## Text shown:
════
Judge dismisses drug charge against alleged cult leader

LAS VEGAS — A Las Vegas judge has dismissed a drug trafficking charge against an alleged cult leader accused of sexually assaulting and grooming Native American women and girls.

Public defenders for Nathan Chasing Horse, 46, have filed a petition arguing that prosecutors failed to establish probable cause to imprison him on felony counts that include sexual assault of a minor under 16, sexual assault, kidnapping, open and gross lewdness and drug trafficking.

After a court hearing last week on the petition, District Judge Carli Kierny dismissed the drug trafficking charge on Friday, but declining to dismiss the other counts.

Chasing Horse, who is also known for playing Smiles A Lot in the 1990 Kevin Costner file “Dances With Wolves,” was arrested Jan. 31 after police raided his North Las Vegas home, where he lived with up to six women he viewed as wives, according to his arrest report. Two women in Clark County told police they met Chasing Horse as girls at Native American ceremonies, and that they were raped by him when they were teenagers, according to the report.
════
## Provided material:
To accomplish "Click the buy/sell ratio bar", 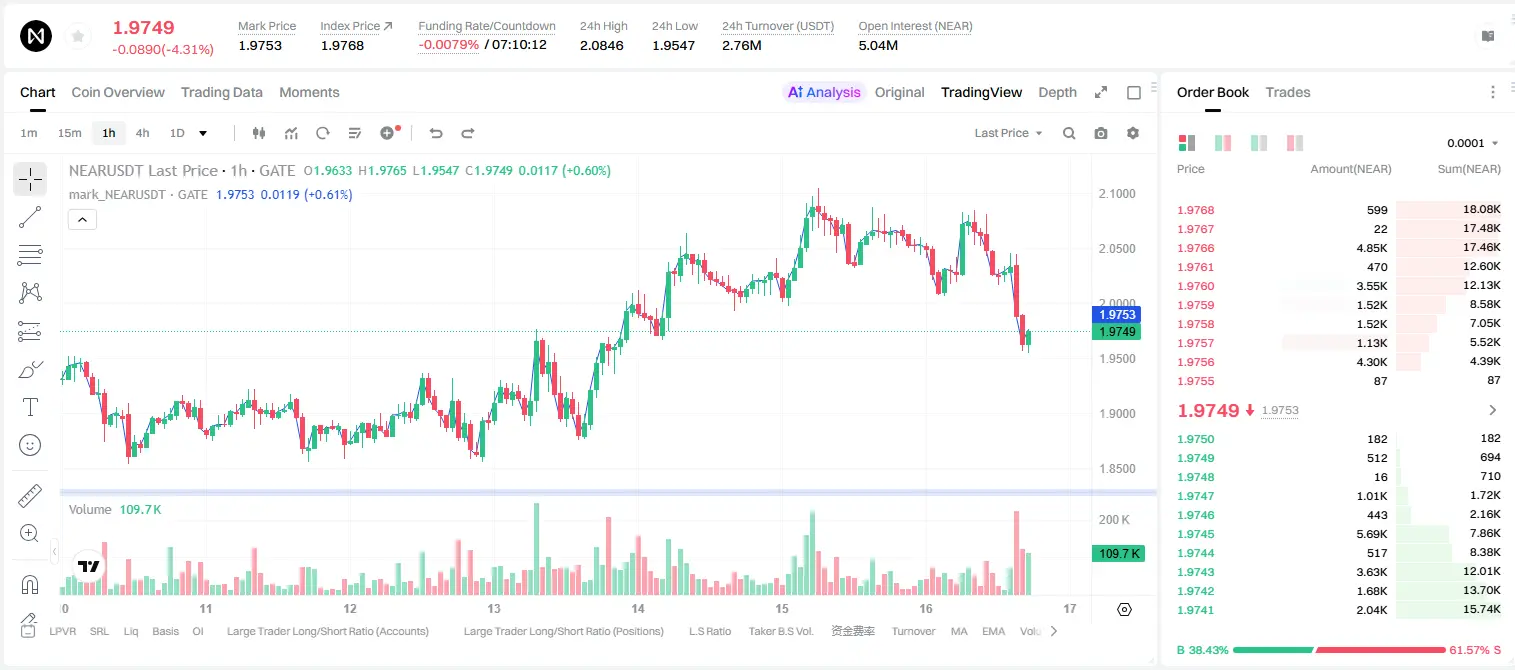I will [x=1338, y=650].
════
## Problem requirements:
In the news report about Nathan Chasing Horse, which judge dismissed the drug trafficking charge, and on what day?

## Output of the exercise:
District Judge Carli Kierny dismissed it on Friday.